Nonostante una gravissima malattia degenerativa, grazie al sostegno dell'Unitalsi un giovane milanese realizza la sua voglia di vivere nuove esperienze


Redazione

29/09/2008

di Filippo MAGNI

Marco ha 36 anni e si sta preparando per il suo quarto viaggio a Lourdes: partirà domani. È un pellegrino particolare, tanto che per lui è stato attrezzato un intero vagone del treno dell’Unitalsi che muove da Milano per raggiungere il Santuario. Perché Marco soffre di Atassia cerebellare, malattia ereditaria che ha causato il decesso di suo papà e di suo fratello e che l’ha costretto in un letto, progressivamente paralizzato: l’unica cosa che riesce a muovere sono gli occhi.

«Marco è nutrito con una sonda direttamente nello stomaco (la Peg) ed è attaccato al respiratore 24 ore su 24 – spiega Maria Vittoria Dell’Acqua, responsabile lombarda dei medici dell’Unitalsi -. In queste condizioni il pellegrinaggio a Lourdes è proibitivo. Quando Marco ce l’ha chiesto 4 anni fa eravamo scettici, temevamo che il suo fisico non lo sopportasse: il rischio della vita era enorme».

Ma il desiderio di viaggiare del ragazzo, la sua voglia di vivere esperienze nuove nonostante la malattia, la sua devozione hanno avuto la meglio: «Abbiamo attrezzato un vagone con generatori elettrici in caso si interrompa la corrente del treno e formato un’équipe di 2 anestesisti e 2 infermieri dedicati soltanto a lui».

Il primo sperimentale pellegrinaggio, che molti temevano potesse essere l’ultimo, si è poi ripetuto altre due volte, una ogni anno. «Marco – spiega la dottoressa – vive per questi viaggi, per questi momenti in cui si trova circondato da volontari che gli dedicano cure affettuose e attenzioni. La sua vita sono le persone che gli stanno intorno. E lui le ricambia con il sorriso dei suoi occhi e con il suo esempio».

Il giovane è perfettamente cosciente, comprende la sua condizione, così come intuisce quale sarà il suo futuro. «E lotta per vivere – aggiunge la Dell’Acqua -. Non si lascia andare, quando si trova nella sua stanza a Lourdes ci chiede con gli occhi di uscire, di andare in mezzo alla gente. Noi lo accompagniamo, per quanto possibile, a tutte le funzioni».
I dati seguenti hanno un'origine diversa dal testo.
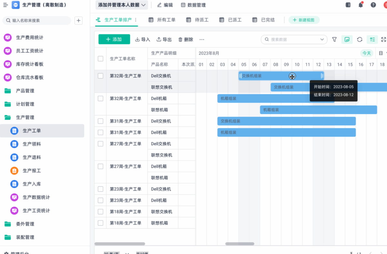This screenshot has width=387, height=254.
Task: Toggle the field visibility icon next to filter
Action: pos(347,39)
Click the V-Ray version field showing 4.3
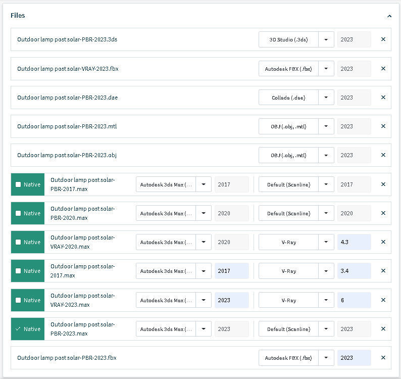The width and height of the screenshot is (401, 379). 354,242
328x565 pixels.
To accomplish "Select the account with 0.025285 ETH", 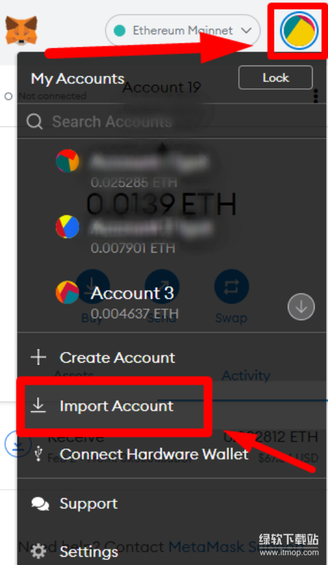I will (172, 169).
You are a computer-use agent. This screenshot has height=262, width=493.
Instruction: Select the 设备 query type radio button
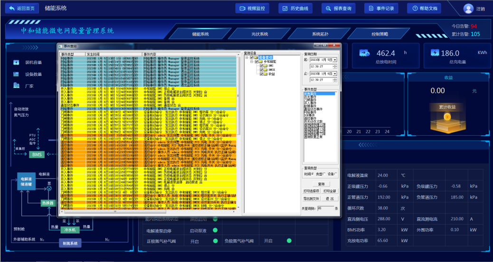336,174
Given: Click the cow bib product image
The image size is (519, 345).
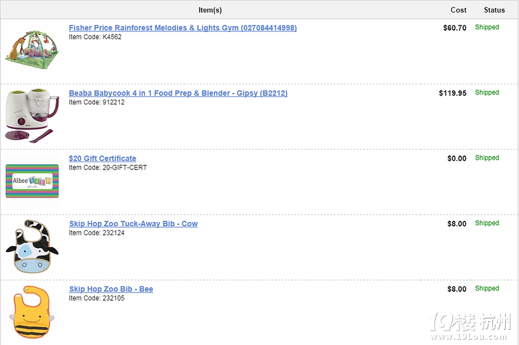Looking at the screenshot, I should (32, 246).
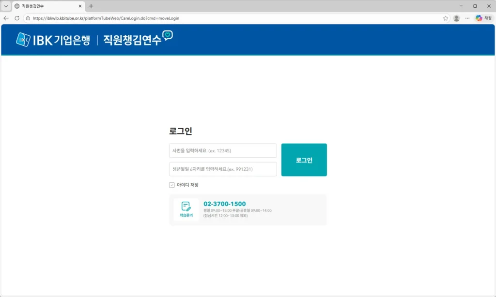Image resolution: width=496 pixels, height=297 pixels.
Task: Close the 직원챙김연수 tab
Action: [80, 6]
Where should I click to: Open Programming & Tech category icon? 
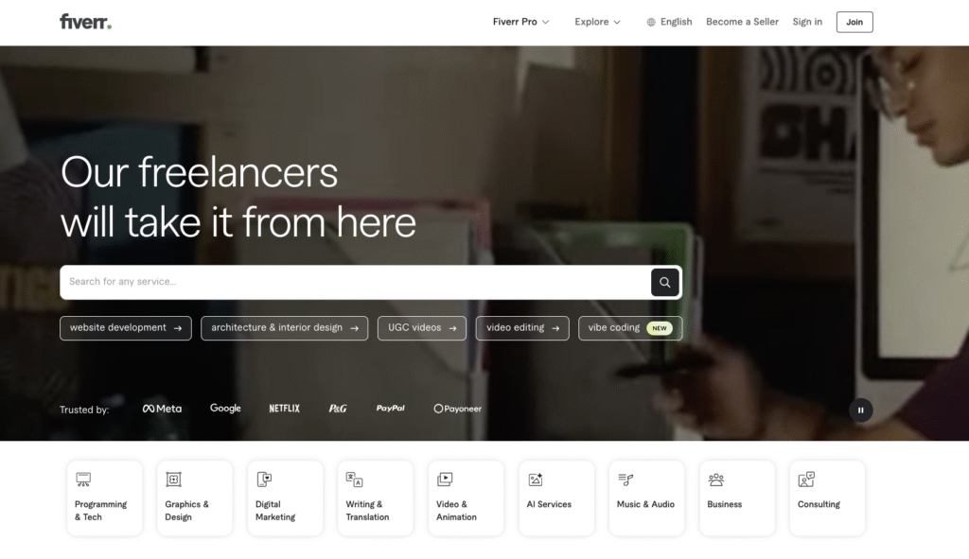coord(83,480)
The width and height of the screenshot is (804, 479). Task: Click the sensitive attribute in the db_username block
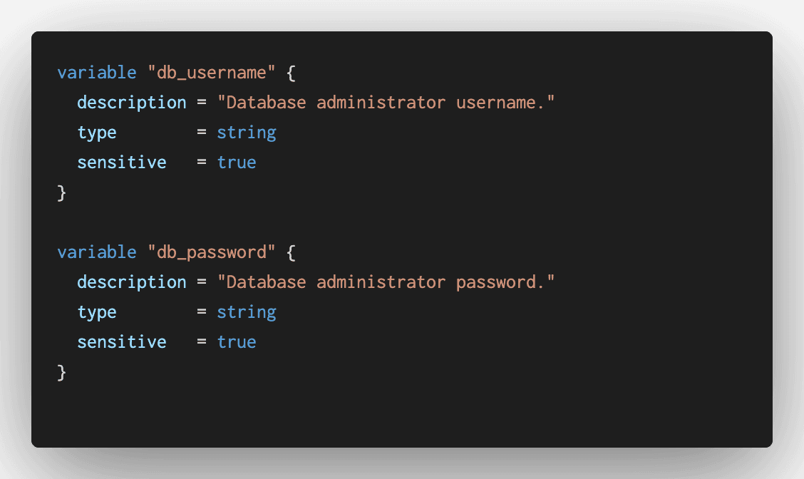[122, 163]
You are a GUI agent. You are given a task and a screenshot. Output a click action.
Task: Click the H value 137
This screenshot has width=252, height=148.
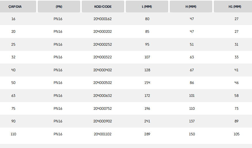192,121
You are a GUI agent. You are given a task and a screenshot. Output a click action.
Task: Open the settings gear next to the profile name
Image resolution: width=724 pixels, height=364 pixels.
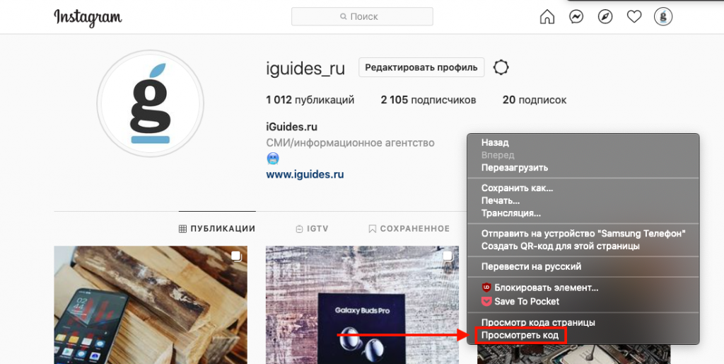tap(501, 67)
I malati non si recano al Santuario sorto nel luogo dell’apparizione di Maria per chiedere guarigioni miracolose, ma per porre la propria fede davanti alla Madonna. Chi conosce Marco però non può non chiedere la grazia che il ragazzo torni alla santa grotta anche l’anno successivo. Per portare a tutti i pellegrini il suo esempio di fede e di voglia di vivere: la malattia non li ha scalfiti.